Reproduce only the records from the line with "Image resolution: width=800" to the line with "coord(188,378)", renaming "Dashboard Filters" to "Report Filters" and leaving everything else unchanged.

Provided information:

_ _ _ _

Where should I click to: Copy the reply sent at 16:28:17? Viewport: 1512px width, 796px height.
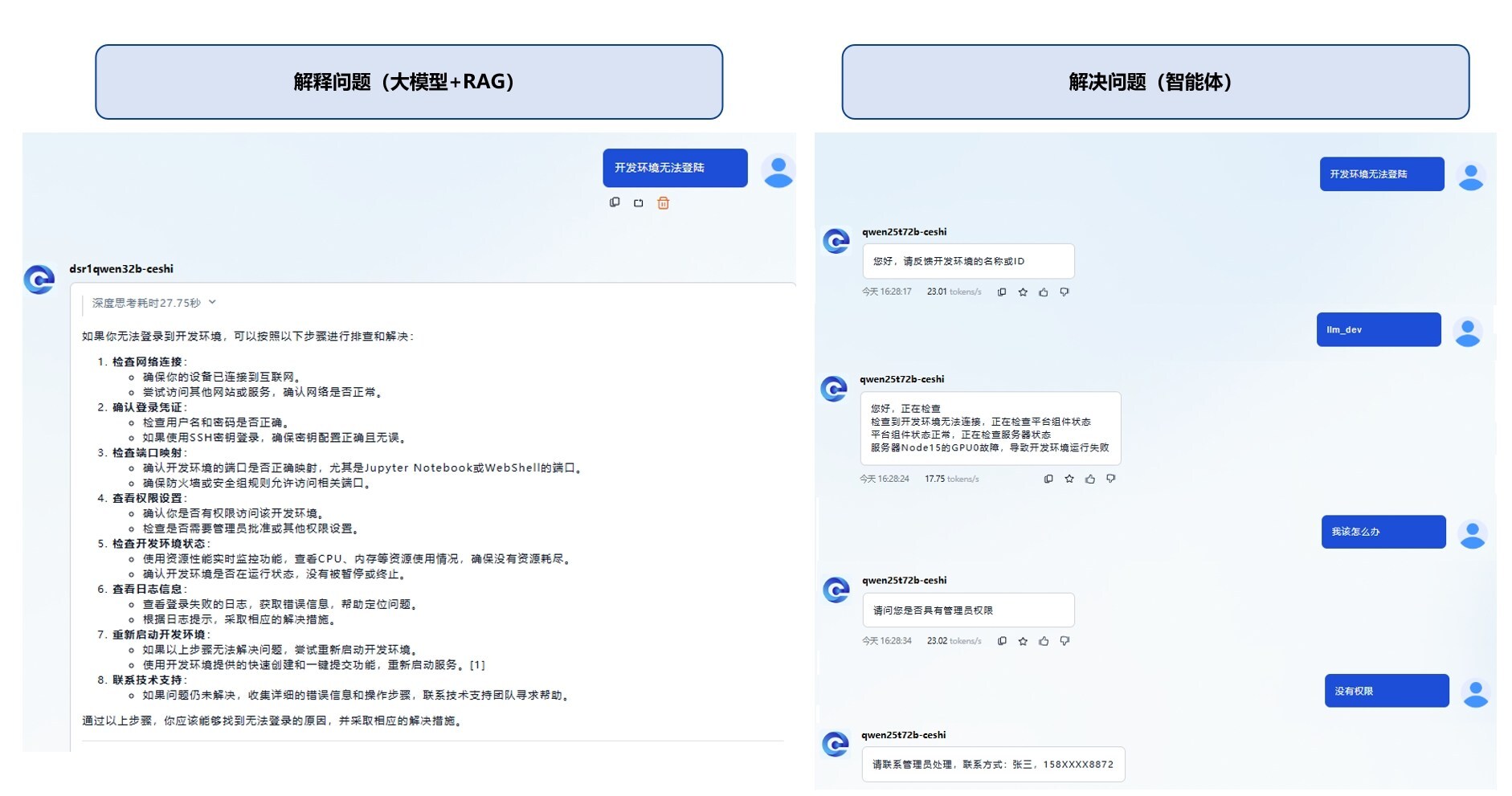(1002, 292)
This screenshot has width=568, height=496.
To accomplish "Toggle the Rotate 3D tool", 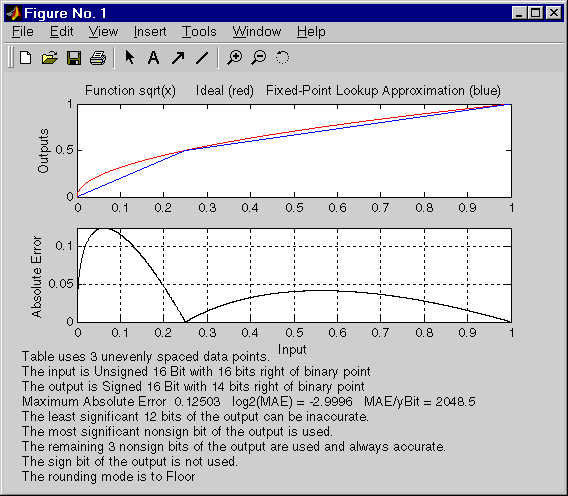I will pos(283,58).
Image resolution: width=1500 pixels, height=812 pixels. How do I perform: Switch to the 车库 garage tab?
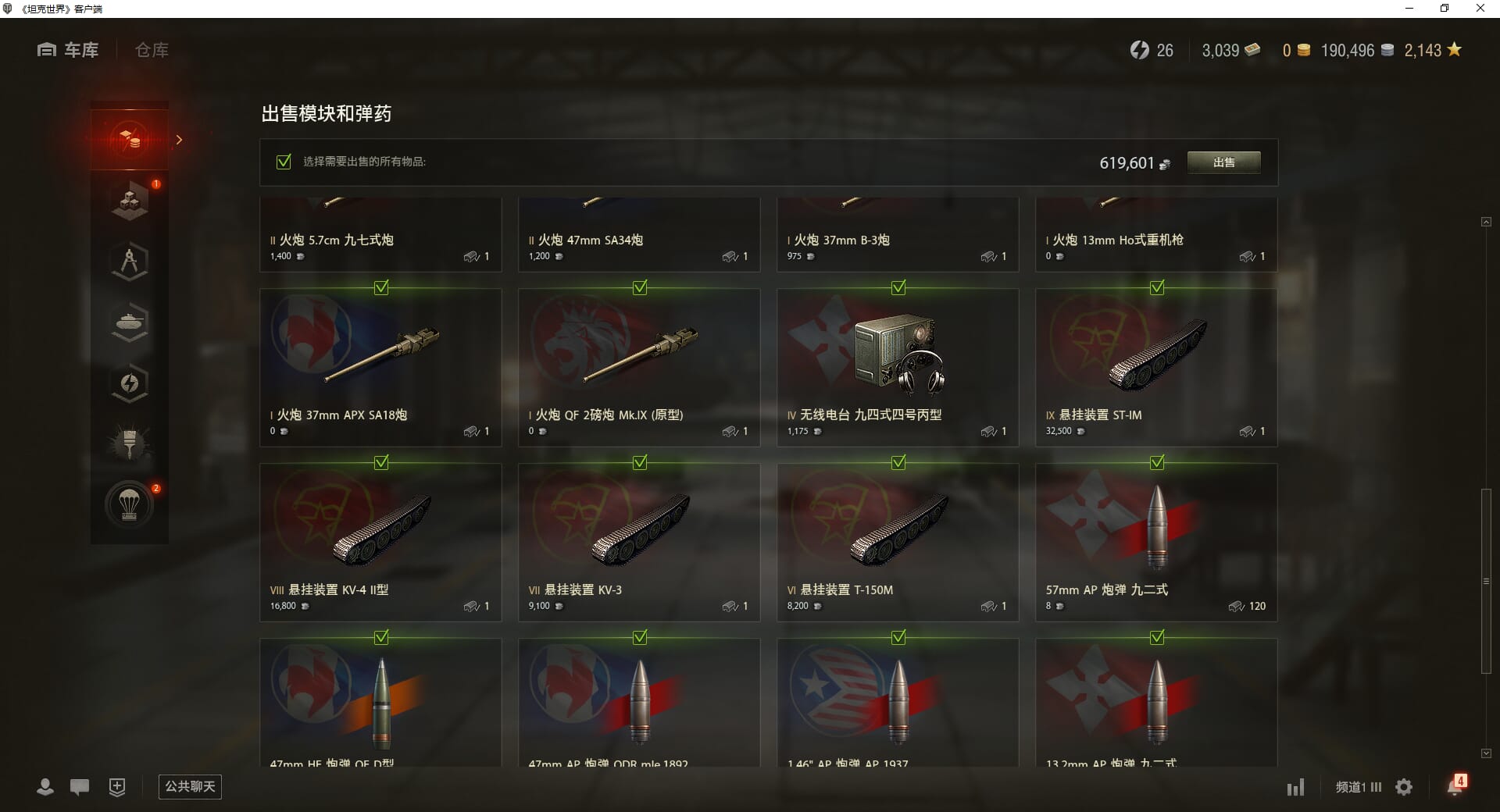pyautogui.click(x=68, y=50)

_ _ _ _

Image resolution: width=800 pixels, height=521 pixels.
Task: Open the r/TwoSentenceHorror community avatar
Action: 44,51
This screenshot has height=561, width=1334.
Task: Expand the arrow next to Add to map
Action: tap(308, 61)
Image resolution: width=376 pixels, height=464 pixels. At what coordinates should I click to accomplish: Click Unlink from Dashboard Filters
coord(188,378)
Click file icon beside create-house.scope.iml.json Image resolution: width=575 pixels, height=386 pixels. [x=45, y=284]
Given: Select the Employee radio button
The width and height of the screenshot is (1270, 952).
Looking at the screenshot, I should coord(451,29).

_ _ _ _

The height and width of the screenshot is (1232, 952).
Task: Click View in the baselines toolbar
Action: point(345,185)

_ _ _ _

Answer for this exercise:
Image resolution: width=800 pixels, height=521 pixels.
Task: Open the r/TwoSentenceHorror community avatar
Action: 44,51
This screenshot has height=561, width=1334.
Task: Expand the arrow next to Add to map
Action: tap(308, 61)
Image resolution: width=376 pixels, height=464 pixels. At what coordinates should I click to accomplish: Click Unlink from Report Filters
coord(188,378)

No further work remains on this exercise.